The promise of AI narratives in finance dashboards is straightforward: instead of reading 12 charts, you read a paragraph that explains what changed. The trouble is what happens when the model is confident and wrong.

How LLMs hallucinate finance figures

LLMs predict the next token based on the context they're given. If you ask one to summarize “AP aging exceeded last month's by 23%”, the model will write a fluent paragraph around that figure even if the actual number is 11%. The fluency is the problem — the narrative reads as though the number is grounded, but the number was just the most plausible-looking next token.

In a CFO dashboard, that kind of fluency is dangerous. A 23% claim where the truth is 11% gets quoted in the next board meeting. Auditors flag it later. Trust in the dashboard drops.

The numeric guardrail pattern

Fin4Sight handles this with a guardrail that runs after the LLM generates a narrative and before the narrative ships to the dashboard. Three steps:

  1. Extract every figure. Numbers, percentages, currency amounts, deltas — anything quantitative the narrative claims. Each figure is parsed out with a reference to which source aggregate it claims to summarize.
  2. Compare to the source. The platform recomputes each figure against the underlying aggregate that fed the LLM. The aggregate is real data — actual SAP figures, actual bank totals, actual SoD conflict counts.
  3. Reject on drift. If any figure drifts more than 5% from its source aggregate, the narrative is rejected. The dashboard shows a fallback (“AI summary unavailable for this period”) rather than a fabricated paragraph.

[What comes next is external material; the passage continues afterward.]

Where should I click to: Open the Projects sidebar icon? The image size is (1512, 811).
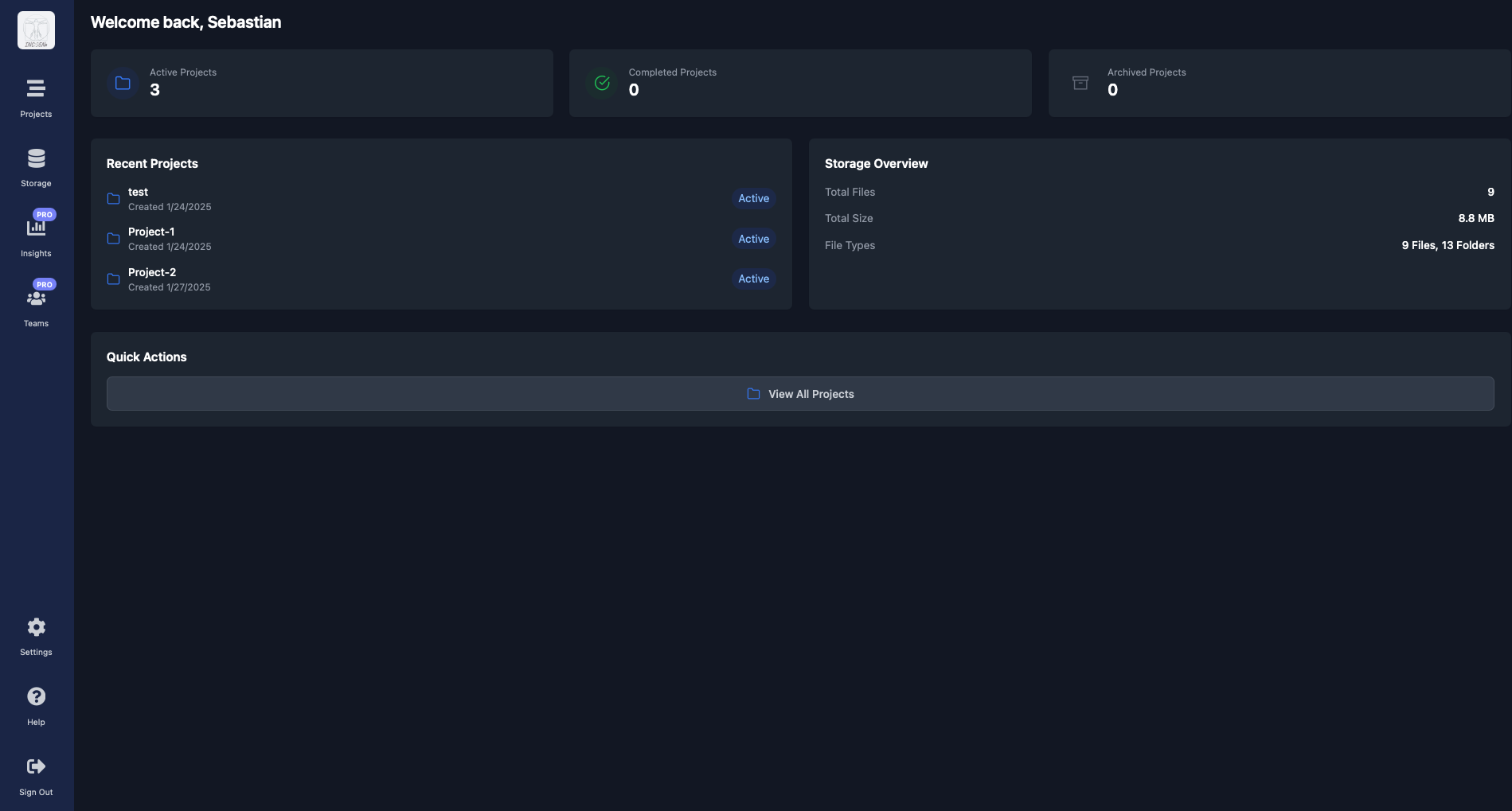pyautogui.click(x=36, y=88)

The user never sees a hallucinated figure. They either see a narrative whose numbers all reconcile to the underlying data, or they see no narrative.

Where this applies inside Fin4Sight

The same guardrail pattern runs across the modules that generate LLM narratives:

  • Bank Intelligence Cockpit — total fees, idle-cash days, anomaly counts in the executive narrative
  • Access Intelligence — conflict counts, user counts, change-diff totals in the executive narrative
  • Executive Intelligence Cockpit — module-level summaries (FI, CO, MM, SD, PP, HR) with anomaly severities and aggregate figures

Every quantitative claim in any of these narratives goes through the validation pass. One pattern, applied consistently.

The 5% threshold

5% is the rounding threshold the platform uses today. It's tight enough to catch fabrication and loose enough to allow normal LLM rounding behaviour (“approximately 25%” instead of “24.7%”). Tighter thresholds reject too many narratives that would have been useful; looser thresholds let through too many that wouldn't have been.

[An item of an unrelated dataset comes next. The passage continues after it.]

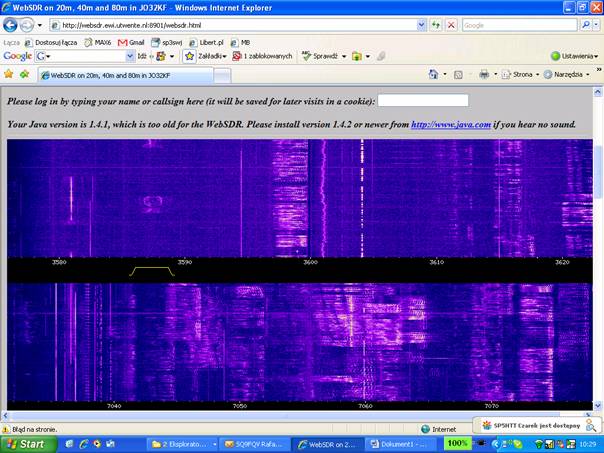Open the Gmail link in the links bar

[x=130, y=43]
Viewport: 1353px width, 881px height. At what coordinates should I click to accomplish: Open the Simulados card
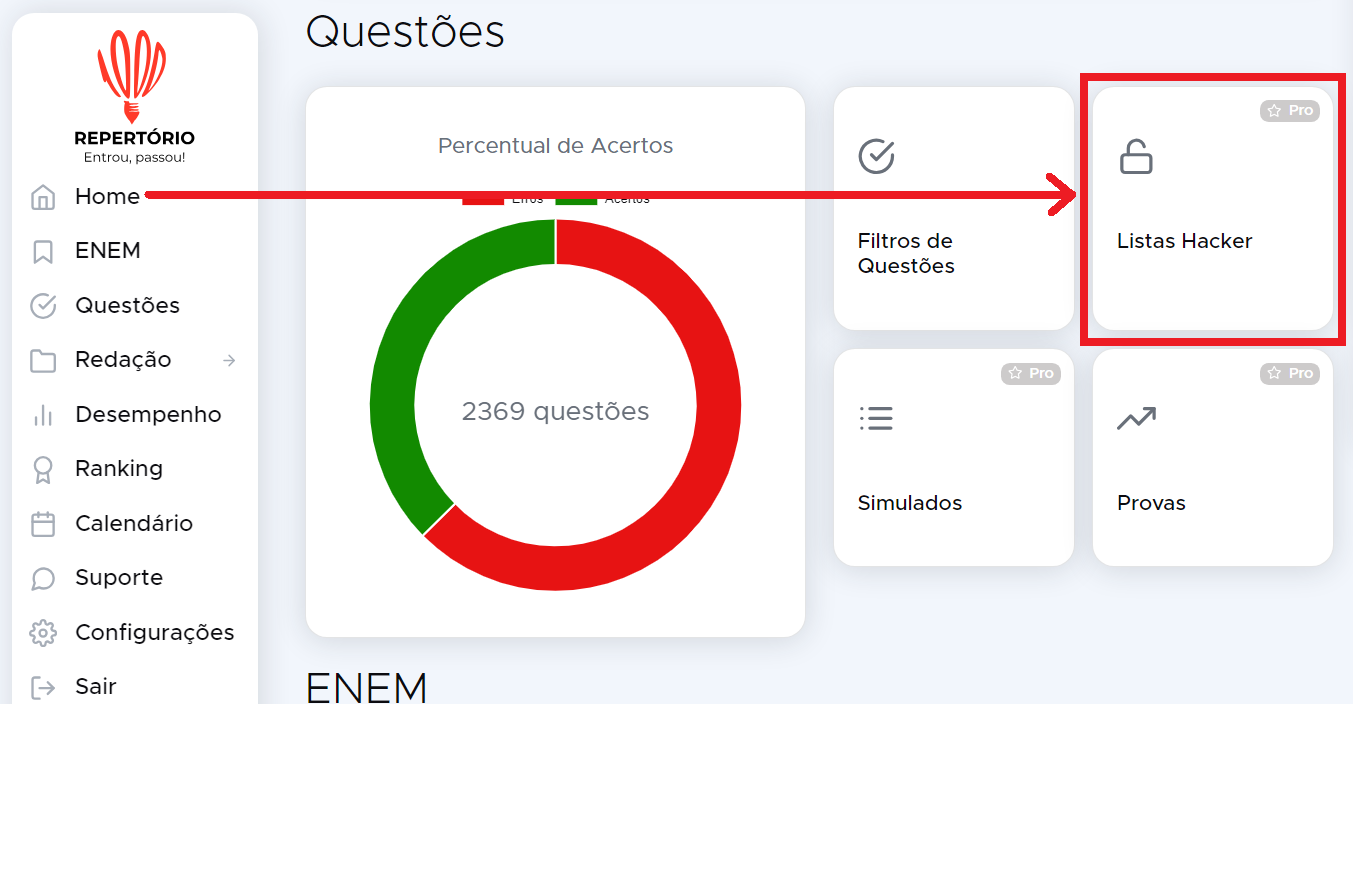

The threshold is configurable per tenant if you want stricter validation for an audit-sensitive workflow. The default is 5%.

What this means for your CFO and auditor

For the CFO: the narrative numbers always tie to the dashboard charts. No more “wait, that figure isn't right” in a board read-through.

For the auditor: every figure in an LLM-generated report is provably tied to a source aggregate. Open the report, open the source data, the numbers reconcile.

For the AP team: variance commentary, anomaly explanations, and reconciliation summaries all come with numbers you can trust without re-checking them.

Why most AI finance tools skip this check

It's hard. Extracting numbers reliably from LLM output isn't a one-liner — you need to handle currencies, scales (thousands vs. millions), percentages, and deltas. Recomputing the source aggregate means having a clean view of the real data the LLM was given. Rejecting narratives means fewer narratives ship, which makes the dashboard look quieter.

It's also less impressive in a demo. A dashboard that ships every narrative looks more capable than one that rejects 10% of them. Until the rejected narrative is the one that would have lied.

If you're evaluating AI for finance

Ask the vendor what happens when the LLM gets a number wrong. The good answers describe a validation pass and a reject behaviour. The bad answers describe how unlikely it is for the model to get a number wrong, which means the vendor hasn't built a guardrail and is hoping you won't notice.

Hallucinated KPIs are a discipline problem, not a model problem. Models will hallucinate; the question is what your tool does about it.